• _Objective_
In the records, rename every "icon" to "button" in everything from the line containing "Click the left arrow icon" down to the line containing "Looking at the screenshot, I should [x=390, y=335].", and reproduce those lines with nothing else changed. Return only those lines, and leave out the pictures.
════
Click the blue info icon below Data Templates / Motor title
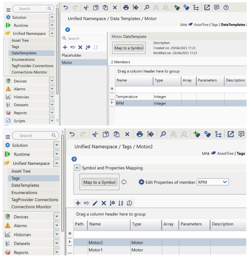250x257 pixels. [67, 30]
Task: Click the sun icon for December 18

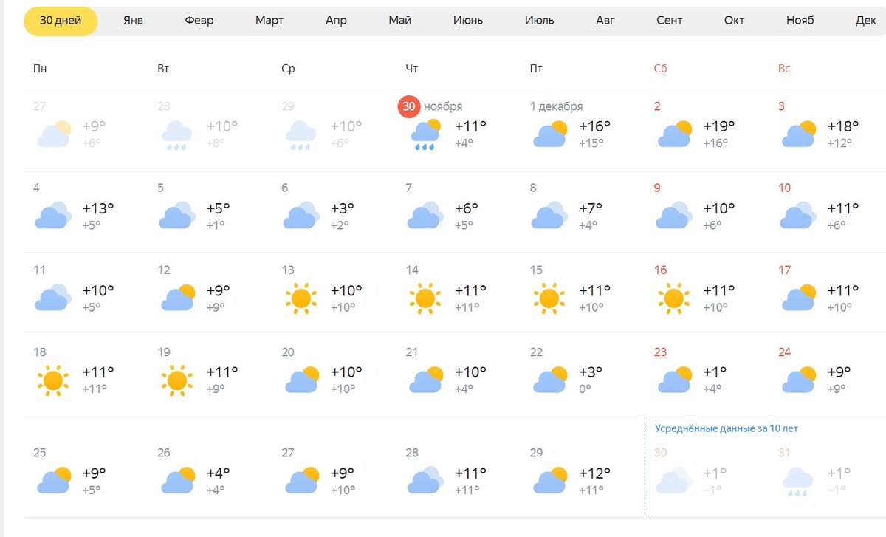Action: pyautogui.click(x=52, y=380)
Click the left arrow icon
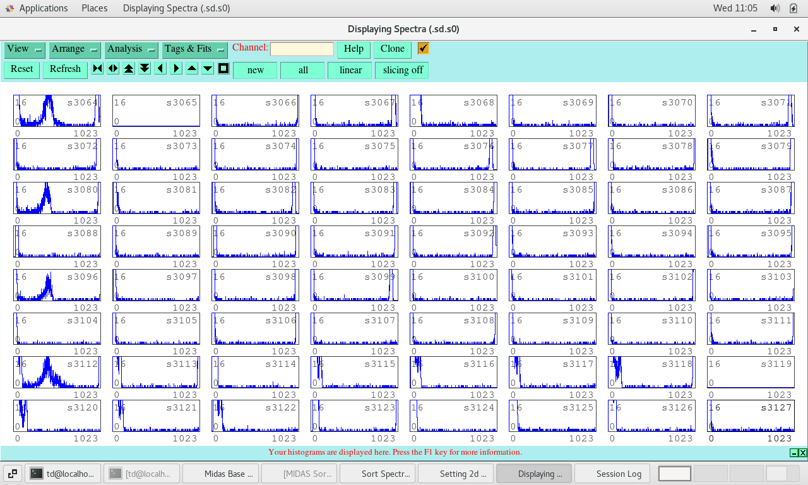This screenshot has height=485, width=808. click(160, 69)
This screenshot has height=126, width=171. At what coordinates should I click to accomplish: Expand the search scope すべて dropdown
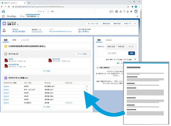coord(41,12)
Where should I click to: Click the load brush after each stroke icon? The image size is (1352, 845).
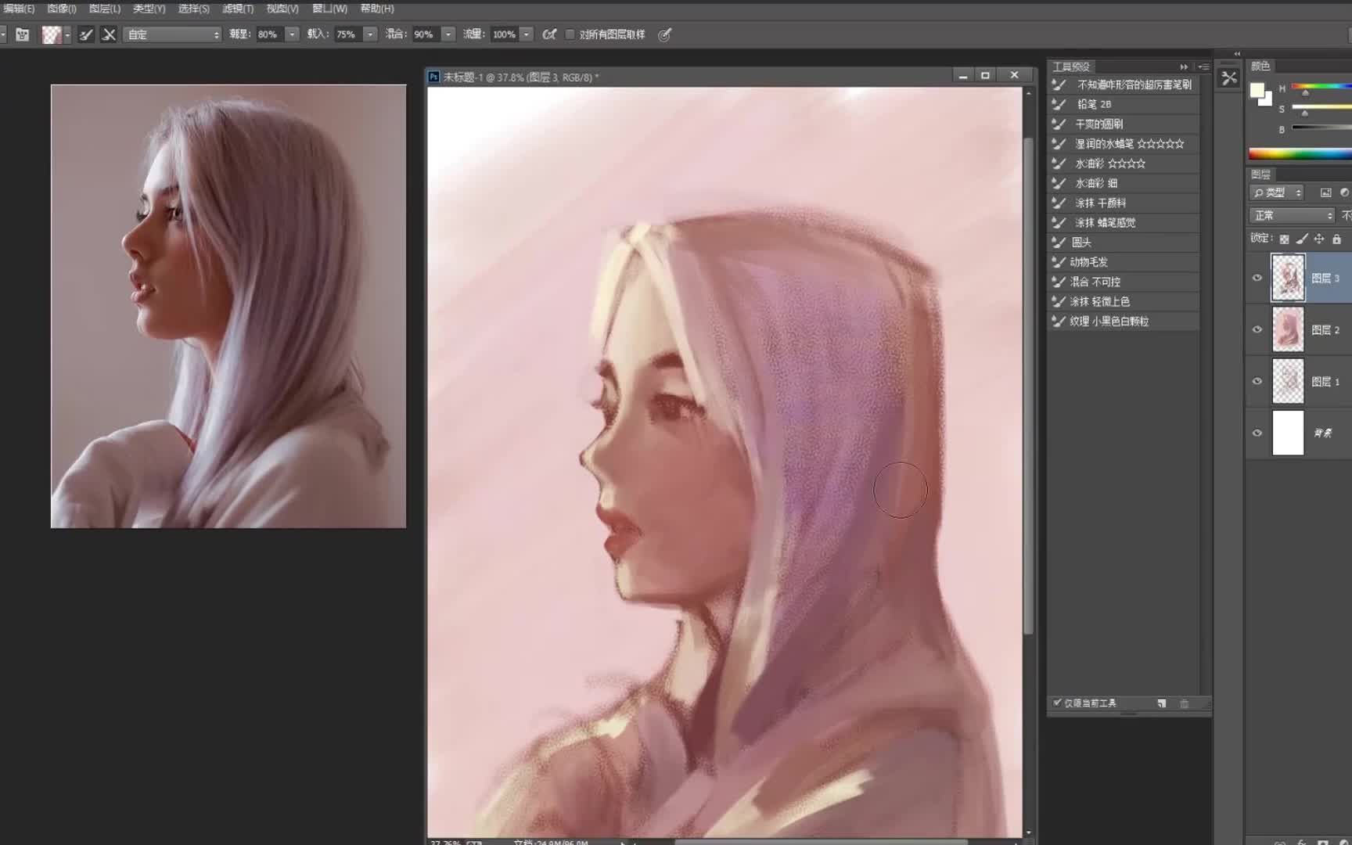pos(86,34)
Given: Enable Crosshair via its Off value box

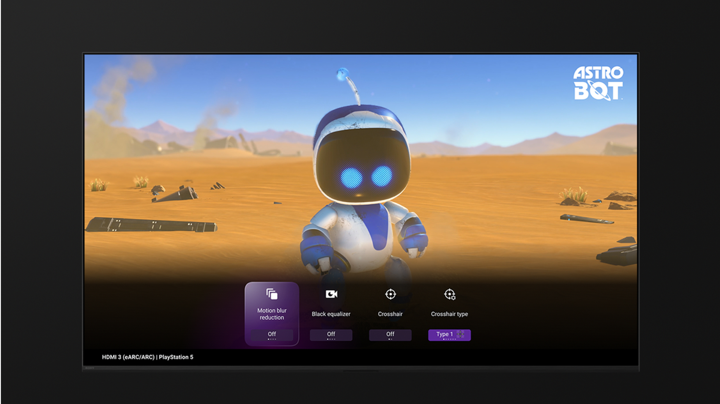Looking at the screenshot, I should [x=390, y=335].
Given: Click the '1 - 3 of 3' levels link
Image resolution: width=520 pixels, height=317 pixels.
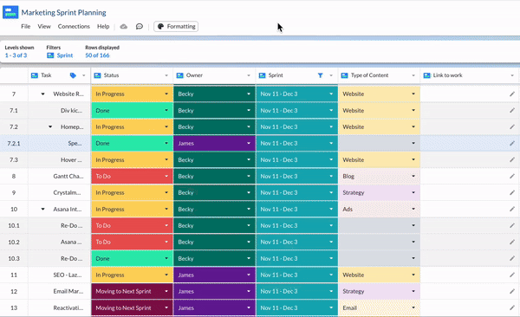Looking at the screenshot, I should [16, 55].
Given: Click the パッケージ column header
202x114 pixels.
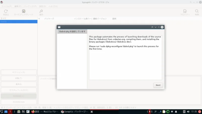Looking at the screenshot, I should [49, 19].
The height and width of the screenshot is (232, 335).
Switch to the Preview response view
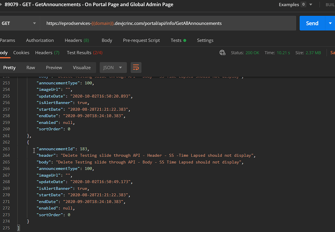coord(54,67)
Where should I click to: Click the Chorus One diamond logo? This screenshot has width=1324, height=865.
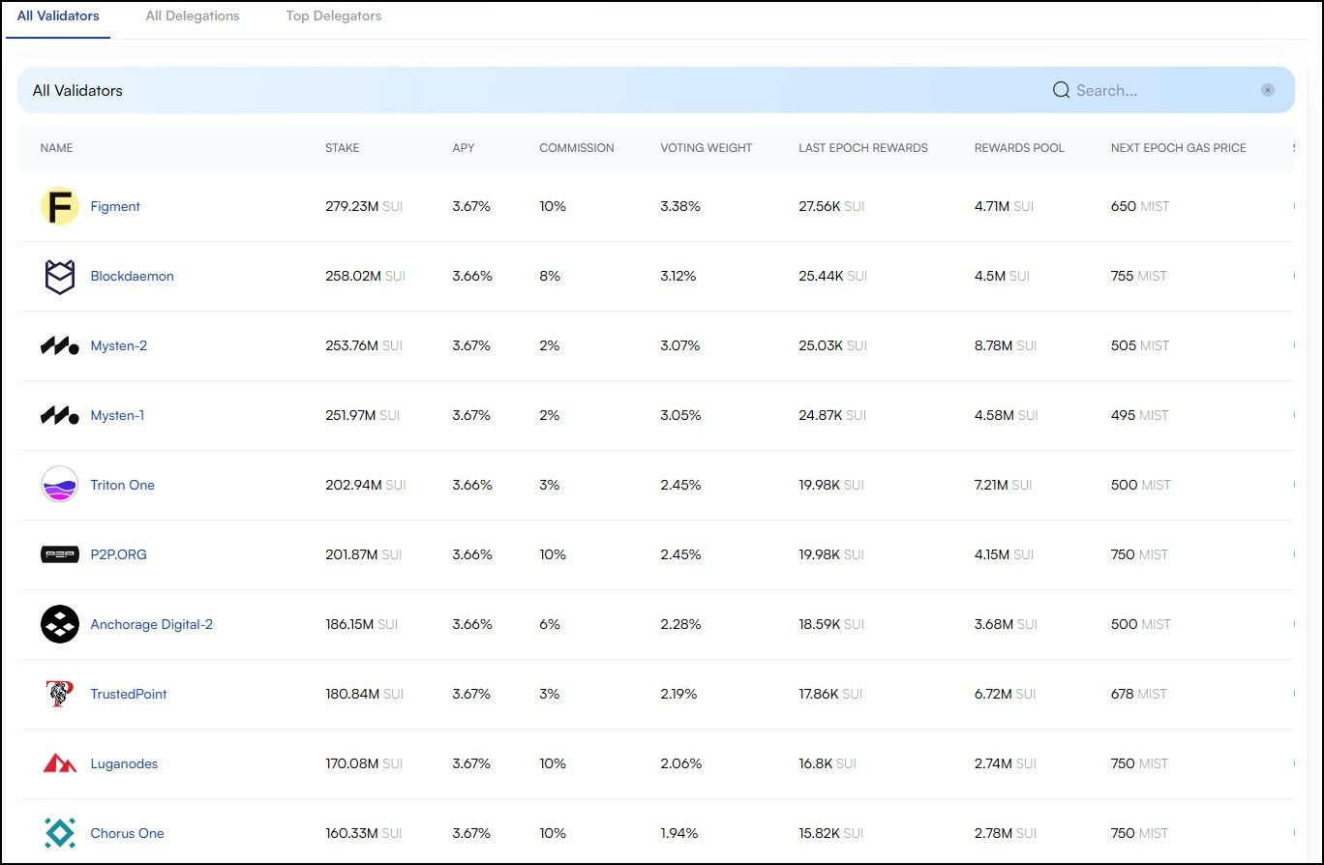pos(59,833)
════
• _Response to this exercise_
Click the left arrow button
This screenshot has height=485, width=808. click(160, 69)
This screenshot has height=126, width=171. At what coordinates should I click to accomplish: Expand the search scope すべて dropdown
coord(41,12)
Where should I click to: Click the load brush after each stroke button? The image size is (1352, 845).
pos(86,34)
Given: Enable Crosshair via its Off value box

Looking at the screenshot, I should [x=390, y=335].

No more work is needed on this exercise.